Records contained in a dataset:
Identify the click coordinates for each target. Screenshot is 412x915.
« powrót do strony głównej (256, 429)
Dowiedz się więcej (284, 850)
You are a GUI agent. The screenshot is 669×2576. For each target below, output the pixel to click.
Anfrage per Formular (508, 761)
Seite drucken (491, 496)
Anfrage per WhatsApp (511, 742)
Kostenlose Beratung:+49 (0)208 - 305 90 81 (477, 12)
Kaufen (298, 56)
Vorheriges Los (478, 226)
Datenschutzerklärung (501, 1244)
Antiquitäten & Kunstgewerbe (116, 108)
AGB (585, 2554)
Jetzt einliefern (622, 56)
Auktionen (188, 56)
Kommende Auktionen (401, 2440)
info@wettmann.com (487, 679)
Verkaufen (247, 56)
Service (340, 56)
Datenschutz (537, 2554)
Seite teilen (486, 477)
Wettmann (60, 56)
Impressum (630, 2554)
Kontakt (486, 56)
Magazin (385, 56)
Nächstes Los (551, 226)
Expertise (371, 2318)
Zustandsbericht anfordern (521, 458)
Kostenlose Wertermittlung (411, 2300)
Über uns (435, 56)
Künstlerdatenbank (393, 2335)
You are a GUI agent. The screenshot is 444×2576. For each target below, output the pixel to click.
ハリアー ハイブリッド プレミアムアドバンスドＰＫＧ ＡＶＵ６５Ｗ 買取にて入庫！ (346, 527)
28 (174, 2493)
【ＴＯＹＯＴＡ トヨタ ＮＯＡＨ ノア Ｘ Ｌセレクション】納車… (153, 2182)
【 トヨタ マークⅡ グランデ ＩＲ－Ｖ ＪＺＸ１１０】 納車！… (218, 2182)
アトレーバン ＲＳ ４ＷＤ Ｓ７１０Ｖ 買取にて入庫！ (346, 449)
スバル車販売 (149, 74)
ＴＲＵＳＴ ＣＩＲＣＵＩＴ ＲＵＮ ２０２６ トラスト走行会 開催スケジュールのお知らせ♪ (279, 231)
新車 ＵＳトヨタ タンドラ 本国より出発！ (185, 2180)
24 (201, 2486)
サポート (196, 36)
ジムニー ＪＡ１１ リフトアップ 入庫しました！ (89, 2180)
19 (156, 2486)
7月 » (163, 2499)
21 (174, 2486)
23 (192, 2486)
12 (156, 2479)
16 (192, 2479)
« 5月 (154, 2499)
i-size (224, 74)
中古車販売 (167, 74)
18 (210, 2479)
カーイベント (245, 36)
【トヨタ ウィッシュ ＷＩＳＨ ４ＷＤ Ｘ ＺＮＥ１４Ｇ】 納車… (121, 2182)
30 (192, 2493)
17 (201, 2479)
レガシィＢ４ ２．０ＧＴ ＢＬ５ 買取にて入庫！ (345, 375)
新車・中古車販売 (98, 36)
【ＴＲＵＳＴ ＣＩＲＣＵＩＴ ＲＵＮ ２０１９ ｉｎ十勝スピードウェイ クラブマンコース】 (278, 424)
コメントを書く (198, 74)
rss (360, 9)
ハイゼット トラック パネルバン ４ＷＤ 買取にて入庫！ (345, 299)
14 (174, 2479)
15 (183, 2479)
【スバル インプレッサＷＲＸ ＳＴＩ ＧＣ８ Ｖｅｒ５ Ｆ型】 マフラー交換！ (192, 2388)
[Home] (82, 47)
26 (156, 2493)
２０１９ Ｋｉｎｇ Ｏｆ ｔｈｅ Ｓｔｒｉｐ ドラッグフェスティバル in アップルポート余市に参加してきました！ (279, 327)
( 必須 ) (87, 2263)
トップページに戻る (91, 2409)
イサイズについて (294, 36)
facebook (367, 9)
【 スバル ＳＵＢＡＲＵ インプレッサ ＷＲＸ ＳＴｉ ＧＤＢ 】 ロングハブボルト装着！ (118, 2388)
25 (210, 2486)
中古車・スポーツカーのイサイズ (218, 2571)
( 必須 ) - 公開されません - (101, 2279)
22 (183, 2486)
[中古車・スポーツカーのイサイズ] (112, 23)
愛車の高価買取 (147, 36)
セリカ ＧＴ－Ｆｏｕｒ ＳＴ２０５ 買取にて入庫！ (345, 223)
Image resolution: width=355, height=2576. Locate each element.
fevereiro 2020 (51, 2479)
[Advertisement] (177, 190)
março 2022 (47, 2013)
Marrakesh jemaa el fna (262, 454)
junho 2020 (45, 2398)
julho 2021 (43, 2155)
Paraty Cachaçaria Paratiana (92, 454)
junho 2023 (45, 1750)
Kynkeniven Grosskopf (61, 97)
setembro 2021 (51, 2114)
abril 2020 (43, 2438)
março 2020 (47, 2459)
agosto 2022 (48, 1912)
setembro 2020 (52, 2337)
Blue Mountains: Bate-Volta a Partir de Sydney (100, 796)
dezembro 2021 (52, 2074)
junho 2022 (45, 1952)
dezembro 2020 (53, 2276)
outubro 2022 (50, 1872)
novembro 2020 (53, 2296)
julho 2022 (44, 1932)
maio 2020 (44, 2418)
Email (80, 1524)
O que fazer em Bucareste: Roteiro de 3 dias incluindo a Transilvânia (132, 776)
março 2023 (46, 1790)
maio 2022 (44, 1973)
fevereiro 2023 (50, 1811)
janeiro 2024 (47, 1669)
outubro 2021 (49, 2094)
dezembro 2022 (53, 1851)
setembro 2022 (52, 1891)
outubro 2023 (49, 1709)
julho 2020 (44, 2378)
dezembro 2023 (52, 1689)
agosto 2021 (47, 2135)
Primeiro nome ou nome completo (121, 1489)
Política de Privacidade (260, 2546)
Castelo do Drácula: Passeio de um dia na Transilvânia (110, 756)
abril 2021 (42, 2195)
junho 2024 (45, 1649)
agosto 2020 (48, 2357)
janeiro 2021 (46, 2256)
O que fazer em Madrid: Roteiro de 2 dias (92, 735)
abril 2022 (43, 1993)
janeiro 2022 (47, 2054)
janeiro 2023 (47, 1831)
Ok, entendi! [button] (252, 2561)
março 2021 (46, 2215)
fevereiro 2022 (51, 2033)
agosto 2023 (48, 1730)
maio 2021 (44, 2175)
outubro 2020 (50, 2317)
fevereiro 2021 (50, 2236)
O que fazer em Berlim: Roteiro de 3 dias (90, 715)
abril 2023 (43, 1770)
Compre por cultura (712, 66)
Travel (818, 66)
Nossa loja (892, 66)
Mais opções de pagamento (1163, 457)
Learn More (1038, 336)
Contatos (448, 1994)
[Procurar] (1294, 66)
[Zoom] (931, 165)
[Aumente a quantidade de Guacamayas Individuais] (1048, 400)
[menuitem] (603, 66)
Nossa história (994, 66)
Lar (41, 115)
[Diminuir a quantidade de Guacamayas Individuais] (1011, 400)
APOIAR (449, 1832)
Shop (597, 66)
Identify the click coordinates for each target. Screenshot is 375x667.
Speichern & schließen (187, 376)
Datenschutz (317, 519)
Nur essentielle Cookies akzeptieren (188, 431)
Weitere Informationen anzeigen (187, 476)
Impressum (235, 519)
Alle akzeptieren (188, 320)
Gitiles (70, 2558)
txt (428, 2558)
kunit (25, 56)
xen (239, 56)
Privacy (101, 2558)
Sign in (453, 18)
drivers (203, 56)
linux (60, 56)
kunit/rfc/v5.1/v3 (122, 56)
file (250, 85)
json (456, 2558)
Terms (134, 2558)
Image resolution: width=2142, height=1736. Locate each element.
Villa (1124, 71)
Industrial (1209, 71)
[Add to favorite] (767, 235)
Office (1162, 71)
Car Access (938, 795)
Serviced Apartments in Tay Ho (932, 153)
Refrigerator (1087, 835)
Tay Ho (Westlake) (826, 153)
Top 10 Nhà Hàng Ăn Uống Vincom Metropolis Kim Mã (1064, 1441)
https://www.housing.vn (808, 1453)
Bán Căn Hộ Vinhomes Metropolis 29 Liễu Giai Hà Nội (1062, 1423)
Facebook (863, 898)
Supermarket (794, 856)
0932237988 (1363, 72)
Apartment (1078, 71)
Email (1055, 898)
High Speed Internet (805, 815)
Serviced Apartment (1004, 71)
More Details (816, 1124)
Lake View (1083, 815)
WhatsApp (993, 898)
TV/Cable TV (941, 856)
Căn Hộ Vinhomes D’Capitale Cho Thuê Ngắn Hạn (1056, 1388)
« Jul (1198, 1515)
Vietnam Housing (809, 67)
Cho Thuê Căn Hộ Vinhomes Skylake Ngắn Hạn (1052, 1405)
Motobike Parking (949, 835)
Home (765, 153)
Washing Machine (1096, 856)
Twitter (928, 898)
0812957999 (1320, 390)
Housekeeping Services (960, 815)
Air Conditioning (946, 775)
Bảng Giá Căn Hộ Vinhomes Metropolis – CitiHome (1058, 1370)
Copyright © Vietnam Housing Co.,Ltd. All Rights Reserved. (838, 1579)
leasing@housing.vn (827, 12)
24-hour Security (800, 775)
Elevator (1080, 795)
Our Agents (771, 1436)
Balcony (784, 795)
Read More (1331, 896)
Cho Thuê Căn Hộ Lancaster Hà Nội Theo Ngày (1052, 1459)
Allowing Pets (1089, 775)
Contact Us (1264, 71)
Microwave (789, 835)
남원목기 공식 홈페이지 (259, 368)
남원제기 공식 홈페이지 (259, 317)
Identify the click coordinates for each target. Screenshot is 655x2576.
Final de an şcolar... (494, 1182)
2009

• _PROBLEM_
Each line from the beginning of the entries to the line with "Datenschutzerklärung (501, 1244)" must be repeated exactly, with both end lines kept and no other lines given.

• _ANSWER TO THIS TASK_
Identify the click coordinates for each target. Screenshot is 412x915.
« powrót do strony głównej (256, 429)
Dowiedz się więcej (284, 850)
You are a GUI agent. The screenshot is 669×2576. For each target below, output the pixel to click.
Anfrage per Formular (508, 761)
Seite drucken (491, 496)
Anfrage per WhatsApp (511, 742)
Kostenlose Beratung:+49 (0)208 - 305 90 81 (477, 12)
Kaufen (298, 56)
Vorheriges Los (478, 226)
Datenschutzerklärung (501, 1244)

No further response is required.